5 - Desperate regimes are the most dangerous. Reiterating a point made here before, the possibility that NATO forces might actually defeat a Soviet attack with conventional armies gave Cold War planners their worst nightmares. President Zelenskyy expressed worry today that in accusing Ukraine of having chemical weapons, Putin may be projecting his own plans to use them against Ukraine. A resort to nuclear or chemical warfare in the face of defeat is exactly the scenario that Gen. Sir John Winthrop Hackett envisaged in his bestselling 1979 wargame report. Only 1980s kids will remember Twilight: 2000, a role playing game also premised on desperate Soviets popping off nukes to prevent defeat. Will Vladimir Putin and his clique allow defeat to happen in Ukraine? Will they settle for some sort of pretend-victory along lines of control? What would American and NATO response to Russian use of chemical or nuclear warfare against Ukrainian cities be? That is the weekend punditry discussion we need right now. Defeat has a history of making the grandest egos contemplate options that had been unthinkable.

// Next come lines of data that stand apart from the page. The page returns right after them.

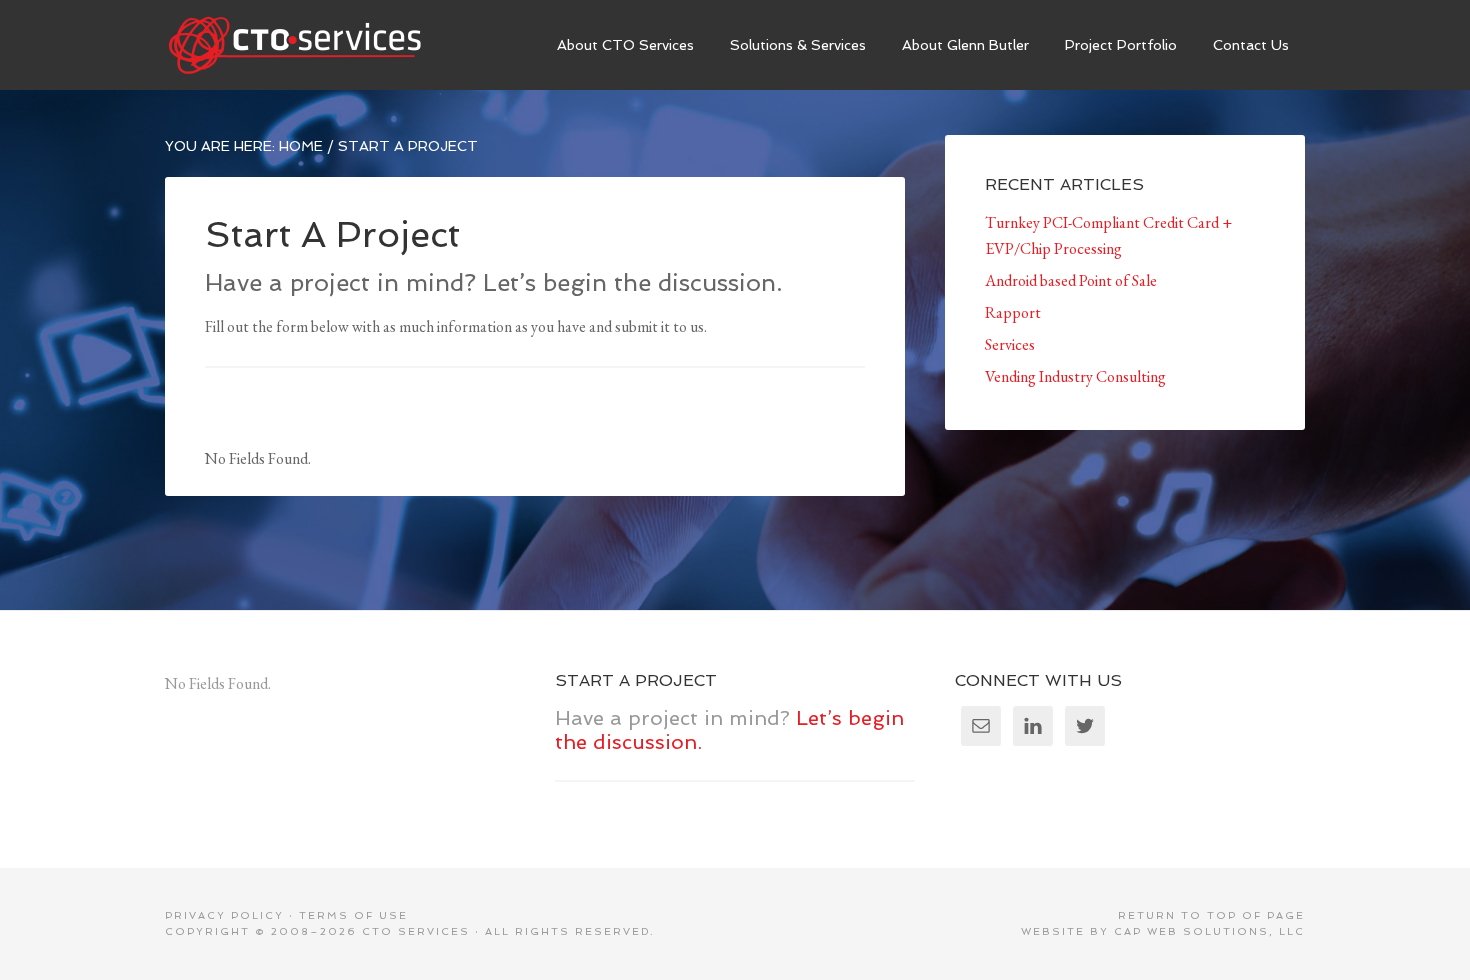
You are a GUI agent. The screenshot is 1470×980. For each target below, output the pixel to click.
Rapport (1013, 312)
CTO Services (315, 45)
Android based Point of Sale (1071, 280)
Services (1010, 344)
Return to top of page (1211, 915)
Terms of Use (353, 915)
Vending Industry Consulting (1075, 376)
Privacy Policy (224, 915)
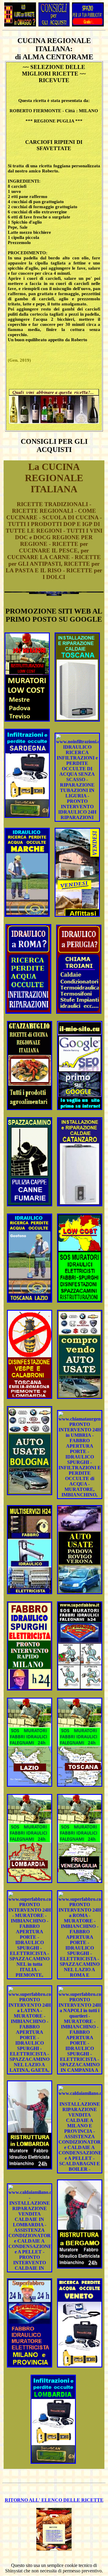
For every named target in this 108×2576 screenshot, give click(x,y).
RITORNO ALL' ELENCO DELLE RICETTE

6 - Putin has already used chemical weapons in Syria. Bashar al-Assad first used chemical weapons (CW) in Homs during 2012 as defeat loomed in the Arab Spring. Terrified of further democratic revolutions, Putin gave a free hand to Assad, inheritor of a Russia-Syria CW development program going back decades. Syrian sarin gas is a refined Russian formulation. No other actor in the Syrian theater has ever been identified as having sarin production capacity. Nevertheless, a well-funded and fashionable media clique of the American left continues to deny that the world’s most brutal regimes would ever contemplate such a horrific act. Vladimir Putin’s GRU has carried out chemical attacks on civilians abroad. Perhaps the only thing preventing it right now is a shortage of chemical warfare equipment among Russian forces in Ukraine. The moment such items begin to appear on muddy Russian soldiers, NATO must respond unambiguously — and the world must contemplate what to do about a new, 21st-Century, real-time holocaust denial industry.